*Entries provided*:
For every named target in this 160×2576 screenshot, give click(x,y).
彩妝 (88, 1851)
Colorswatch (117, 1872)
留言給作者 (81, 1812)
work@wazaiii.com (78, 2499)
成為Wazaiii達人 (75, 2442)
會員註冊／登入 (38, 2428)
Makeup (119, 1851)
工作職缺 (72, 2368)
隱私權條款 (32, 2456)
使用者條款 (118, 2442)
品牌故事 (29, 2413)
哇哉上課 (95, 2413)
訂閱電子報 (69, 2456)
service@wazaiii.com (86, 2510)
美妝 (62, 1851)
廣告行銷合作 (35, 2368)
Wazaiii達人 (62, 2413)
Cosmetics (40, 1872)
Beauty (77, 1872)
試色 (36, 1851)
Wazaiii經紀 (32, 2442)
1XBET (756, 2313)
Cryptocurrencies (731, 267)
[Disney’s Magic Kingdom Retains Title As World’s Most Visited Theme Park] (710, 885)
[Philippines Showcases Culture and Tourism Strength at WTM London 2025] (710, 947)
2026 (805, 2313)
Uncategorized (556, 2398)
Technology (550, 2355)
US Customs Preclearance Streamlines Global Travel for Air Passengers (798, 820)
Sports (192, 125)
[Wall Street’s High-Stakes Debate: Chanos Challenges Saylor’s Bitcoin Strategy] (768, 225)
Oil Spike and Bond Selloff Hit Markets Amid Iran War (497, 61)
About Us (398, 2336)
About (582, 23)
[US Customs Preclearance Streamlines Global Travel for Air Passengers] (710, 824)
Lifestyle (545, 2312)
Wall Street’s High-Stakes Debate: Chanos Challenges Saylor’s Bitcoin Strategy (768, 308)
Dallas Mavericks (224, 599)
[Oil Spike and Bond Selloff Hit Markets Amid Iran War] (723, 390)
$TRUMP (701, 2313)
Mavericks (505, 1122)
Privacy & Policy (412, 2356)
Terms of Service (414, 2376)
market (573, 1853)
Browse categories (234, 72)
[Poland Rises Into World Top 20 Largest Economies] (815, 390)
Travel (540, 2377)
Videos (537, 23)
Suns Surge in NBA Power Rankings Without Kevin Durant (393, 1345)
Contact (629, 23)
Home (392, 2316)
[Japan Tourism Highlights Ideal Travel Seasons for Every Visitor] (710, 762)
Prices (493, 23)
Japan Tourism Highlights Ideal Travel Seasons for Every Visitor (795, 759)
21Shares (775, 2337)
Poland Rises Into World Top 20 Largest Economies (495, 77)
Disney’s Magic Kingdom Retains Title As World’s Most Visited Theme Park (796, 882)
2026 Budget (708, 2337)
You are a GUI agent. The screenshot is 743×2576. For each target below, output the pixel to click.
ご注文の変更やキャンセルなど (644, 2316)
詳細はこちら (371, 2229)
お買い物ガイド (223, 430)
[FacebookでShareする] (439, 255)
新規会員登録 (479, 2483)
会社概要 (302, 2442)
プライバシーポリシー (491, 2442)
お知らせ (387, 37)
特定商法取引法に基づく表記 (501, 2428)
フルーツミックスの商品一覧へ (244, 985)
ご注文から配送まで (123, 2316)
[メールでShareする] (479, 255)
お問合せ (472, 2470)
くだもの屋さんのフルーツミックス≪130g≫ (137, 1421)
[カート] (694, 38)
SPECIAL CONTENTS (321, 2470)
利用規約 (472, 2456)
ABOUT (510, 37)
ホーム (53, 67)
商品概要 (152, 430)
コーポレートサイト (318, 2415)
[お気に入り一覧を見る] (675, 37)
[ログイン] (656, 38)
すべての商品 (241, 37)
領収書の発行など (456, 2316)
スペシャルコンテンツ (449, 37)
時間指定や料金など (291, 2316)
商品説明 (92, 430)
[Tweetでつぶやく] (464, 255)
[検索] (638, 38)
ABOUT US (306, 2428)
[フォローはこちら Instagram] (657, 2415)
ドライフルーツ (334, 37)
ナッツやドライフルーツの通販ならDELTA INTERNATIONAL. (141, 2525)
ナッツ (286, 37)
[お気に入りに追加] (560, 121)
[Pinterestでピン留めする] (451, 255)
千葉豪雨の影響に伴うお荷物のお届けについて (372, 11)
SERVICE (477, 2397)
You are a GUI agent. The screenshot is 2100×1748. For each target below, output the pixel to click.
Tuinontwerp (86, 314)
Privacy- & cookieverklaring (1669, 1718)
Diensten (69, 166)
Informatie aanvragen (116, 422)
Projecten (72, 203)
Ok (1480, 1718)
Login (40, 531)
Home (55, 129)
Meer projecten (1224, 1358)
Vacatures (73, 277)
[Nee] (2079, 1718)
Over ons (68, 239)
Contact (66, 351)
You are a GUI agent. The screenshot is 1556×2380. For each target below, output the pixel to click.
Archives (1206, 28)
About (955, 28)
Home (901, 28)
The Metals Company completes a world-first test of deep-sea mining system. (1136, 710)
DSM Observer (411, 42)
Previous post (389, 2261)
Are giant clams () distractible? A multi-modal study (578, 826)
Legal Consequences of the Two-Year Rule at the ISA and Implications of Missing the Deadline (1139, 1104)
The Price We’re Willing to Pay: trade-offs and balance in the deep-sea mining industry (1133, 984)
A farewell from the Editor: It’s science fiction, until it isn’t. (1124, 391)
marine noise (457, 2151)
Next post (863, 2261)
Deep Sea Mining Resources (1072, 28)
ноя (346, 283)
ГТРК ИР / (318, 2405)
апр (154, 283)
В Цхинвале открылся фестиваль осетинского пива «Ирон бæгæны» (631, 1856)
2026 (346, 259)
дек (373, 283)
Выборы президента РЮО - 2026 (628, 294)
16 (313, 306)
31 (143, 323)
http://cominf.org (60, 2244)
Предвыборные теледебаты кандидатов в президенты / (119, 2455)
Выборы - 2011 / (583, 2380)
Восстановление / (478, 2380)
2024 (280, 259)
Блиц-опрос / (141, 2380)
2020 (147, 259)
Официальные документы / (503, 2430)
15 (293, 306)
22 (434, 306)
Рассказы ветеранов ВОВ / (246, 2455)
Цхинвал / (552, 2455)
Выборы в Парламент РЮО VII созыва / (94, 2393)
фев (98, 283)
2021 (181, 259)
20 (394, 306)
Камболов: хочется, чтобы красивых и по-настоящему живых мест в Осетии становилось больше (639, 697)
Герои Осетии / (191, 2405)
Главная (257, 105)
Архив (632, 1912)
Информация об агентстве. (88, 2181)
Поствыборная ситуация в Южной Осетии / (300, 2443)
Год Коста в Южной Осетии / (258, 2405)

*Problem to work on*: Would you output, from the records above, exactly the run of lines that starts at the line containing "Cosmetics (40, 1872)" and ends at the line containing "Suns Surge in", and only that run?

*Your solution*:
Cosmetics (40, 1872)
Beauty (77, 1872)
試色 (36, 1851)
Wazaiii經紀 (32, 2442)
1XBET (756, 2313)
Cryptocurrencies (731, 267)
[Disney’s Magic Kingdom Retains Title As World’s Most Visited Theme Park] (710, 885)
[Philippines Showcases Culture and Tourism Strength at WTM London 2025] (710, 947)
2026 (805, 2313)
Uncategorized (556, 2398)
Technology (550, 2355)
US Customs Preclearance Streamlines Global Travel for Air Passengers (798, 820)
Sports (192, 125)
[Wall Street’s High-Stakes Debate: Chanos Challenges Saylor’s Bitcoin Strategy] (768, 225)
Oil Spike and Bond Selloff Hit Markets Amid Iran War (497, 61)
About Us (398, 2336)
About (582, 23)
[US Customs Preclearance Streamlines Global Travel for Air Passengers] (710, 824)
Lifestyle (545, 2312)
Wall Street’s High-Stakes Debate: Chanos Challenges Saylor’s Bitcoin Strategy (768, 308)
Dallas Mavericks (224, 599)
[Oil Spike and Bond Selloff Hit Markets Amid Iran War] (723, 390)
$TRUMP (701, 2313)
Mavericks (505, 1122)
Privacy & Policy (412, 2356)
Terms of Service (414, 2376)
market (573, 1853)
Browse categories (234, 72)
[Poland Rises Into World Top 20 Largest Economies] (815, 390)
Travel (540, 2377)
Videos (537, 23)
Suns Surge in NBA Power Rankings Without Kevin Durant (393, 1345)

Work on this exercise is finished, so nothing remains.